The World Bank estimates that remittances totalled $443 billion in 2008, of which $338 billion went to developing countries, involving some 192 million migrants or 3.0% of world population. The money received is an important source of family (and national) income in many developing economies, representing in some cases a very relevant percentage of the GDP of the receiving countries.

In many cases, the cost to consumers of these remittance transactions is expensive relative to the often low incomes of migrant workers, the amounts sent, and the income of remittance recipients.

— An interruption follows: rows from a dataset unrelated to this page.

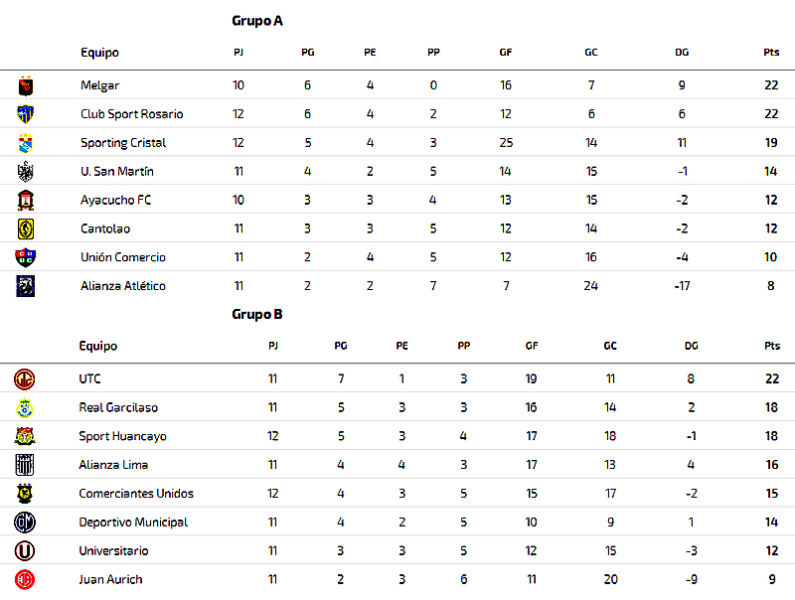Click the UTC red circular crest
Screen dimensions: 795x600
point(24,379)
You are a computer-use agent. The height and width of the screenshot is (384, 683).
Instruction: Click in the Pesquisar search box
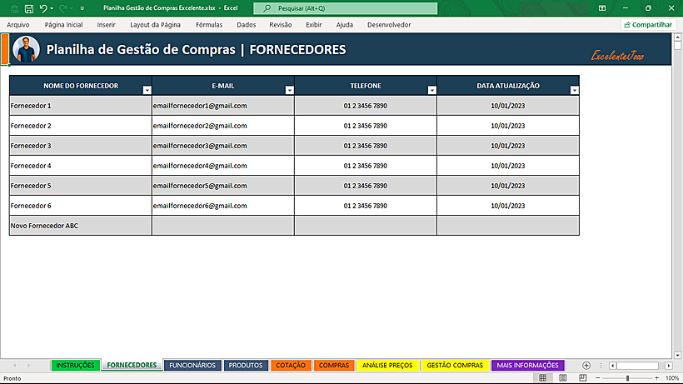(345, 8)
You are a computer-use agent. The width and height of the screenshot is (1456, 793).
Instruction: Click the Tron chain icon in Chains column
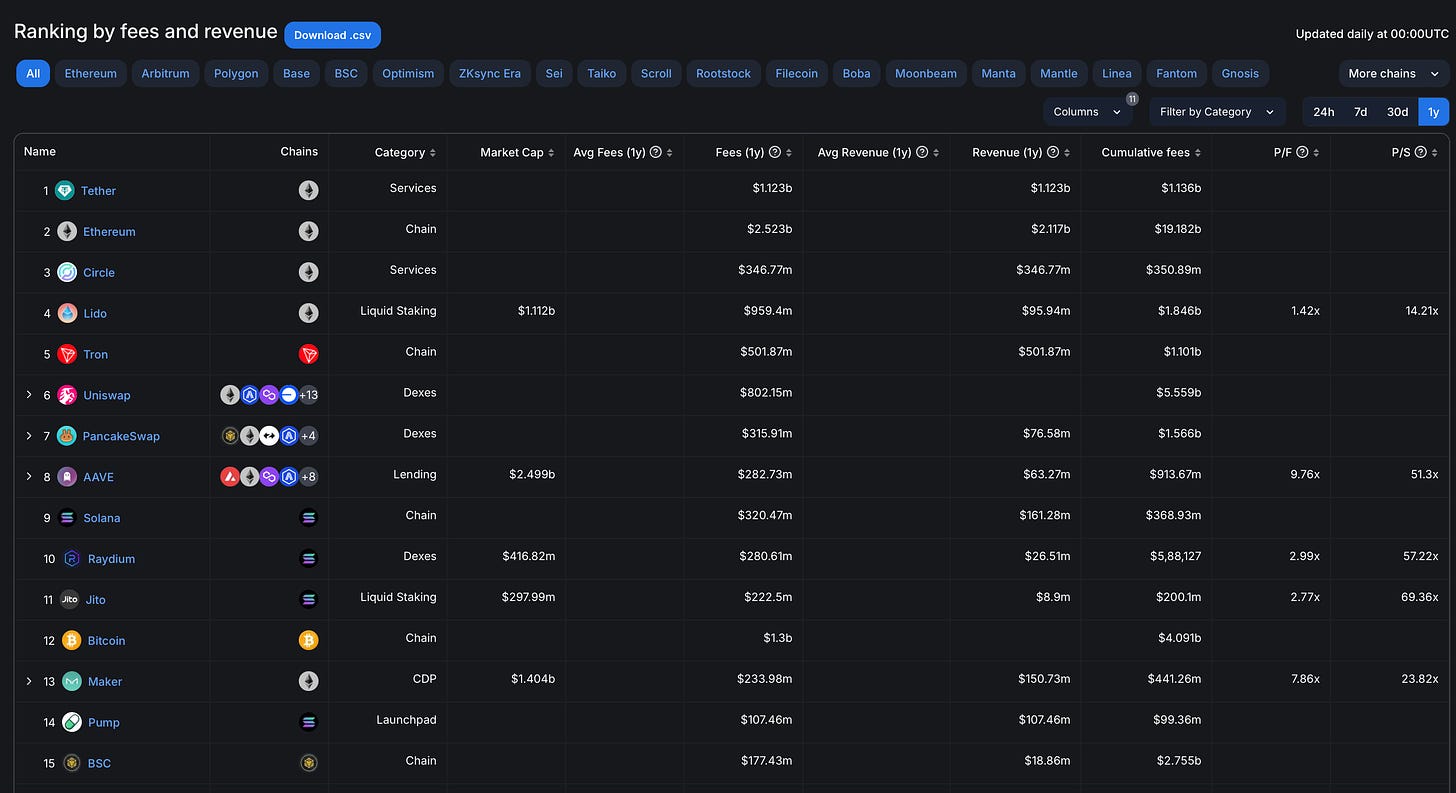click(308, 354)
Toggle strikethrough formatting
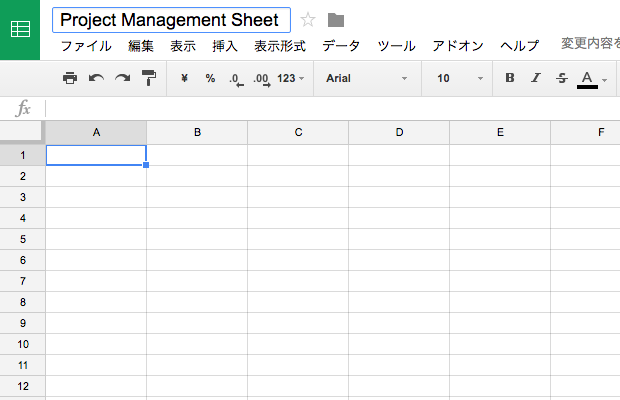 pyautogui.click(x=561, y=78)
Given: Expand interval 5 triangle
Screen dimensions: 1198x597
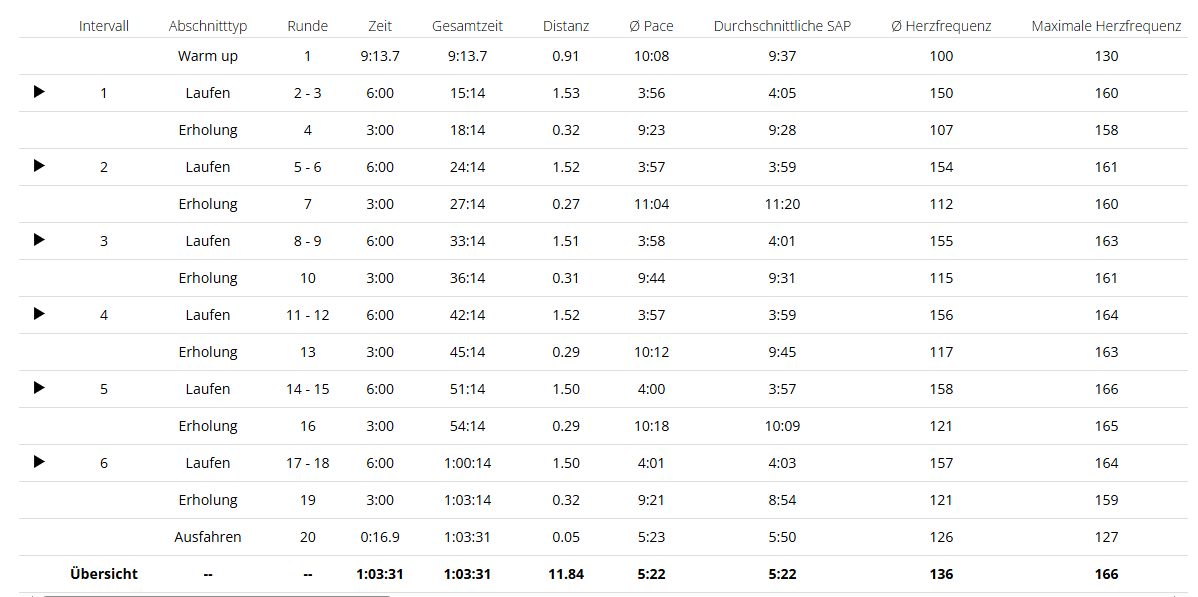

One large  factor leading to high remittance prices is a lack of transparency.  Comparing the cost of sending money home can be a daunting and difficult process because there are several variables that make up remittance prices. Sometimes fees can be charged for the transaction, a margin taken for the exchange rate, and sometimes a fee charged to the recipient of the money. Fees also vary in connection with other components such as how the money is paid or collected and speed of the transfer. Often opting out of the comparison game, consumers fall into the habit of using familiar, bigger companies, missing out on innovative and cheaper methods of sending money (online, for example). Often smaller companies are more localized, and don’t have to pay as many people along the way.

The World Bank has created a database in order to increase transparency in sending money home, as well as exposing some of the high costs companies are charging migrants around the world. Using this information, the World Bank hopes that government and public pressure will reduce remittance fees for migrants. An example of this has been the case of Latin America, where publication of remittance pricing was a factor in the reduction of total costs from 15%, on average, in the region in 2000, to 5.6% in 2006.

This resource is unparalleled and increase awareness around the study of remittances, but more importantly, lower costs and fees for transferring money internationally. Sending money home to Zimbabwe shouldn’t be an expensive process. Your remittances should be in the hands of those who need it, not the banks.